MartaCarbone/profile - FreeBSD Wiki

The motivation for removing the giant switch was mostly readability, even though eventually it might help to optimize some common checks (e.g. by providing different dispatch tables for IPv4 vs IPv6 and so on).

The replacement was done as follows:

a first pass i removed all the 'goto' (and corresponding labels) from the body of ipfw_chk, adjusting the code and variables to support clean exit from the nested loops;
at this point, each 'case' of the switch was encapsulated in a function;
the body of the main switch was replaced by a call of the functions through a dispatch table. At the moment, there is only one table irrespective of the type of packet (ipv4, ipv6, layer2);
further cleanup was replacing the pullup macro with a function;
all changes were extensively commented.

The resulting code has a better readability: the huge switch is just a single line calling the dispatching table function; the main loops around rules parsing and microinstructions code are cleary visible.

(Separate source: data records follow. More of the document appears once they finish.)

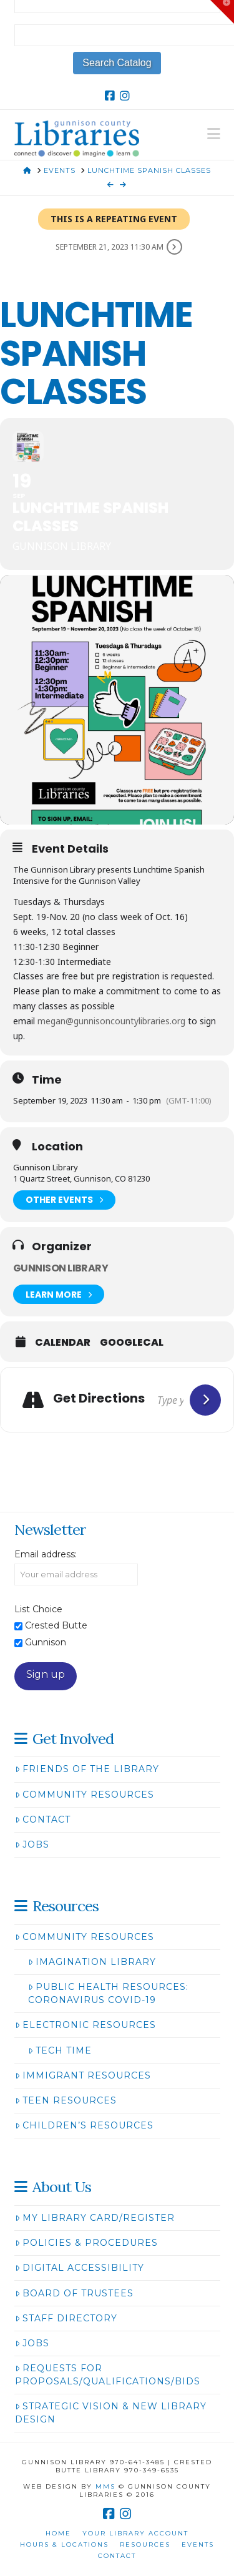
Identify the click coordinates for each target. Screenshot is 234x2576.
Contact (43, 1819)
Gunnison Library (60, 1268)
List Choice (38, 1609)
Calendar (62, 1342)
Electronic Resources (85, 2024)
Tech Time (60, 2050)
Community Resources (84, 1794)
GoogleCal (131, 1342)
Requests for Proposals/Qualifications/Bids (107, 2375)
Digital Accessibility (79, 2267)
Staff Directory (66, 2318)
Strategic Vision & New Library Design (111, 2413)
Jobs (32, 1844)
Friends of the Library (87, 1769)
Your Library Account (135, 2533)
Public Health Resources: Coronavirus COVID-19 (108, 1993)
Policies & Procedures (86, 2242)
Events (198, 2544)
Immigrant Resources (83, 2075)
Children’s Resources (84, 2125)
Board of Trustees (74, 2293)
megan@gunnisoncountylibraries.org (111, 1021)
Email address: (45, 1554)
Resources (145, 2544)
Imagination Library (92, 1961)
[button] (213, 134)
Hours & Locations (64, 2544)
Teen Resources (66, 2100)
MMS (105, 2486)
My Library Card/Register (95, 2217)
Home (58, 2533)
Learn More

Before and after this changes I've done some performance measurements in order to evaluate the impact of the changes done. Since the main architecture of the code was unmodified, I did not expect big changes, and the only unknown was the impact of the indirect call with respect to the direct jump using a switch(), and possible optimizations that might have been lost because the code is not inline anymore.

Instead of heavily instrumenting the code, i ran the tests doing a set of pings with different kernel sources (before and after the change), and with different ipfw configurations, and plotting the distribution of ping times. The resolution of the measurement is 1us, and the base level for the ping times is around 70us (at least for the machine and the 100Mbit/s switched network I the was working with).

To see the effect of the changes (which might be in the nanoseconds range), in most of the tests i forced the loops to be run many times, either with explicit ipfw configurations (e.g. 100 'count' instructions, possibly with multiple microinstructions for each rule), or wrapping the call to ipfw_chk() in an explicit loop which is run 100 times. This gives slightly better resolution without requiring heavier modifications to the code to read the TSC and report the values to userland. Experiments with the TSC will be done later.

In detail, the following test cases were considered:

A. 1, 10 or 100 simple rules with 1 microinstruction each, (count proto icmp);
B. 10 or 100 rules with 5 microinstruction each, (count proto icmp not proto tcp not proto udp not proto tcp not proto udp);

These have been repeated with three versions of the code:

switch the giant switch that is in HEAD
dispatch the dispatch table
dispatch100 the dispatch table and a wrapper around ipfw_chk()
- that calls the function 100 times on each packet;

The tests were run on RELENG_7, HEAD, and linux 2.6.28 using a 500 pings (ping -c 500 -i 0.05) from a computer connected by a 100Mbit full duplex switch. The distribution of the response times was then plotted and I took as a reference the values at 20% of the distribution.

Both client and machine under test were unloaded, so the distribution curves were mostly flat up to 80-90% of the samples.

Results are in the following table:

test case switch dispatch dispatch100 HEAD-A-1 79 (79) 79 (79) 98 - 98 HEAD-A-10 80 (80) 80 (80) 200 - 200 HEAD-A-100 88 (86) 89 (87) 1040 - 1050 HEAD-B-1 HEAD-B-10 81 (80) 81 (81) 316 - 315 HEAD-B-100 95 (94) 100 (97) 2203 - 2203 RELENG_7-A-1 74 RELENG_7-A-10 75 RELENG_7-A-100 82 RELENG_7-B-1 RELENG_7-B-10 76 RELENG_7-B-100 90 linux(*) linux-A-1 75 75 111 - 107 linux-A-10 76 76 205 - 207 linux-A-100 85 85 1038 - 1041 linux-B-1 75 75 113 - 106 linux-B-10 78 77 323 - 315 linux-B-100 99 96 2170 - 2170

Values reported on "()" are related to an amd64 system. (*) the linux tested system runs 2.6.28-11-generic (i686) linux kernel on Ubuntu. the values with the "-" are further tests done in the same conditions.

Looking at the curves (http://info.iet.unipi.it/~marta/ipfw/report2_plot/) one can see that the introduction of the dispatch table does not affect the execution time of the code. Test cases with few rules are almost the same, while slight differences arise while evaluate more rules with complex microinstructions. (See curves HEAD-B-10 and HEAD-B100 for each case)

Also from the above and other measurements (done against a linux system on the same pc) we can derive the time spent in each of the phases of ipfw_chk() processing, namely:

- entering ipfw_chk() and setting up variables for

the processing of instructions (1 RWlock); 100ns

- processing the rule header and action 50ns - processing a simple microinstruction. 12ns

As expected, results does not show significant differences in terms of performances between the switch and the dispatching table versions, but the resulting code is definitely more readable respect the old one.